> **提供情報**:
==============================

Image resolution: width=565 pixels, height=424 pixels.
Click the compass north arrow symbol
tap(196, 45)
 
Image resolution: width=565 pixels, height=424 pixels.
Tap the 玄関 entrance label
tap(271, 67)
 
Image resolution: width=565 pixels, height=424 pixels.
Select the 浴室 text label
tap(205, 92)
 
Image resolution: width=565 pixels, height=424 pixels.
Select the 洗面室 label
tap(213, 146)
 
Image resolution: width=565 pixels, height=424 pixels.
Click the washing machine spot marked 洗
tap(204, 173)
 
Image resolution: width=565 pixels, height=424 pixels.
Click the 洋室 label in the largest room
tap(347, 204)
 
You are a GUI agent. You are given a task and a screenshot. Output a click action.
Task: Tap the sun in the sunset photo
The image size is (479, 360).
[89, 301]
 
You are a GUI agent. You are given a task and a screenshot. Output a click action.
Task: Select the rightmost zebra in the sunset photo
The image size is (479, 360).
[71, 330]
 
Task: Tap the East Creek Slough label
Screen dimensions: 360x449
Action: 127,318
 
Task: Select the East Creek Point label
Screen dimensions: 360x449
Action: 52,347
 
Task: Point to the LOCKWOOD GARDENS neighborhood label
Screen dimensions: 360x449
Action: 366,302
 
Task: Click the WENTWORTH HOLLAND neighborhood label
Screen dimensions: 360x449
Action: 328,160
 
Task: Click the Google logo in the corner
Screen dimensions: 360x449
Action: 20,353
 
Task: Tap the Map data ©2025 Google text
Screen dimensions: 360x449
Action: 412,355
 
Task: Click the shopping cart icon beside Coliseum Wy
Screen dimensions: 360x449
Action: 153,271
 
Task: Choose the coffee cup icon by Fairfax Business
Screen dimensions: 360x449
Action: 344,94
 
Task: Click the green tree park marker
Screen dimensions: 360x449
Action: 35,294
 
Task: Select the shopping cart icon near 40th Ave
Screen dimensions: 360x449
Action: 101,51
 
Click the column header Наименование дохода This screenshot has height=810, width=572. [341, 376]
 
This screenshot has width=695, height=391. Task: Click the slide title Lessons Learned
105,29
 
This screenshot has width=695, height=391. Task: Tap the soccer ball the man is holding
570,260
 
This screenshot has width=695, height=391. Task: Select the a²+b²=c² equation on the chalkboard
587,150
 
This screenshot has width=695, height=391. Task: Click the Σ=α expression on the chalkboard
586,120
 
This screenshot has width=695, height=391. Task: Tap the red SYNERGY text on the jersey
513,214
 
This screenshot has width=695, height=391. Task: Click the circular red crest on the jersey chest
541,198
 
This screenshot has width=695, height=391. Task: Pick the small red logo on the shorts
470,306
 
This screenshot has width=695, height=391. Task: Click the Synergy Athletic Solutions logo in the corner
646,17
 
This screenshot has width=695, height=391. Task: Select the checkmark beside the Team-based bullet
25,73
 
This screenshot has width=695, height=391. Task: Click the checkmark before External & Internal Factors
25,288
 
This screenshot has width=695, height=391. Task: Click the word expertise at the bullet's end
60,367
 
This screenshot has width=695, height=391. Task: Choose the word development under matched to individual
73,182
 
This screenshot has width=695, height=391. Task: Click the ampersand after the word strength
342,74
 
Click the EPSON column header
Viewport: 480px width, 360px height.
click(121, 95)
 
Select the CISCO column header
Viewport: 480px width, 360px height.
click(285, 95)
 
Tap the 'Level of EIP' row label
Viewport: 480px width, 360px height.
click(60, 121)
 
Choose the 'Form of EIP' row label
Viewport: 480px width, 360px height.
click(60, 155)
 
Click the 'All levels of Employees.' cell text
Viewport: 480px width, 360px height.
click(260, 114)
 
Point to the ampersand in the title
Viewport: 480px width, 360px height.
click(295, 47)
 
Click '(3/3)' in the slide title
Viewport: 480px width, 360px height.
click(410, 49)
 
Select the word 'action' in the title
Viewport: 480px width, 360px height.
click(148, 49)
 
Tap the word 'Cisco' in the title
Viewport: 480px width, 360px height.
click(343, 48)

==============================

> **指示**:
上記の項目をすべて、一字一句変えずに書き出してください。

> **回答**:
Image resolution: width=565 pixels, height=424 pixels.
Click the compass north arrow symbol
tap(196, 45)
 
Image resolution: width=565 pixels, height=424 pixels.
Tap the 玄関 entrance label
tap(271, 67)
 
Image resolution: width=565 pixels, height=424 pixels.
Select the 浴室 text label
tap(205, 92)
 
Image resolution: width=565 pixels, height=424 pixels.
Select the 洗面室 label
tap(213, 146)
 
Image resolution: width=565 pixels, height=424 pixels.
Click the washing machine spot marked 洗
tap(204, 173)
 
Image resolution: width=565 pixels, height=424 pixels.
Click the 洋室 label in the largest room
tap(347, 204)
 
You are a GUI agent. You are given a task and a screenshot. Output a click action.
Task: Tap the sun in the sunset photo
The image size is (479, 360).
[89, 301]
 
You are a GUI agent. You are given a task and a screenshot. Output a click action.
Task: Select the rightmost zebra in the sunset photo
The image size is (479, 360).
[71, 330]
 
Task: Tap the East Creek Slough label
Screen dimensions: 360x449
Action: 127,318
 
Task: Select the East Creek Point label
Screen dimensions: 360x449
Action: 52,347
 
Task: Point to the LOCKWOOD GARDENS neighborhood label
Screen dimensions: 360x449
Action: 366,302
 
Task: Click the WENTWORTH HOLLAND neighborhood label
Screen dimensions: 360x449
Action: 328,160
 
Task: Click the Google logo in the corner
Screen dimensions: 360x449
Action: 20,353
 
Task: Tap the Map data ©2025 Google text
Screen dimensions: 360x449
Action: 412,355
 
Task: Click the shopping cart icon beside Coliseum Wy
Screen dimensions: 360x449
Action: 153,271
 
Task: Choose the coffee cup icon by Fairfax Business
Screen dimensions: 360x449
Action: 344,94
 
Task: Click the green tree park marker
Screen dimensions: 360x449
Action: 35,294
 
Task: Select the shopping cart icon near 40th Ave
Screen dimensions: 360x449
Action: 101,51
 
Click the column header Наименование дохода This screenshot has height=810, width=572. [341, 376]
 
This screenshot has width=695, height=391. Task: Click the slide title Lessons Learned
105,29
 
This screenshot has width=695, height=391. Task: Tap the soccer ball the man is holding
570,260
 
This screenshot has width=695, height=391. Task: Select the a²+b²=c² equation on the chalkboard
587,150
 
This screenshot has width=695, height=391. Task: Click the Σ=α expression on the chalkboard
586,120
 
This screenshot has width=695, height=391. Task: Tap the red SYNERGY text on the jersey
513,214
 
This screenshot has width=695, height=391. Task: Click the circular red crest on the jersey chest
541,198
 
This screenshot has width=695, height=391. Task: Pick the small red logo on the shorts
470,306
 
This screenshot has width=695, height=391. Task: Click the Synergy Athletic Solutions logo in the corner
646,17
 
This screenshot has width=695, height=391. Task: Select the checkmark beside the Team-based bullet
25,73
 
This screenshot has width=695, height=391. Task: Click the checkmark before External & Internal Factors
25,288
 
This screenshot has width=695, height=391. Task: Click the word expertise at the bullet's end
60,367
 
This screenshot has width=695, height=391. Task: Choose the word development under matched to individual
73,182
 
This screenshot has width=695, height=391. Task: Click the ampersand after the word strength
342,74
 
Click the EPSON column header
Viewport: 480px width, 360px height.
click(121, 95)
 
Select the CISCO column header
Viewport: 480px width, 360px height.
click(285, 95)
 
Tap the 'Level of EIP' row label
Viewport: 480px width, 360px height.
click(60, 121)
 
Choose the 'Form of EIP' row label
Viewport: 480px width, 360px height.
click(60, 155)
 
Click the 'All levels of Employees.' cell text
Viewport: 480px width, 360px height.
click(260, 114)
 
Point to the ampersand in the title
Viewport: 480px width, 360px height.
click(295, 47)
 
Click '(3/3)' in the slide title
Viewport: 480px width, 360px height.
click(410, 49)
 
Select the word 'action' in the title
Viewport: 480px width, 360px height.
click(148, 49)
 
Tap the word 'Cisco' in the title
Viewport: 480px width, 360px height.
click(343, 48)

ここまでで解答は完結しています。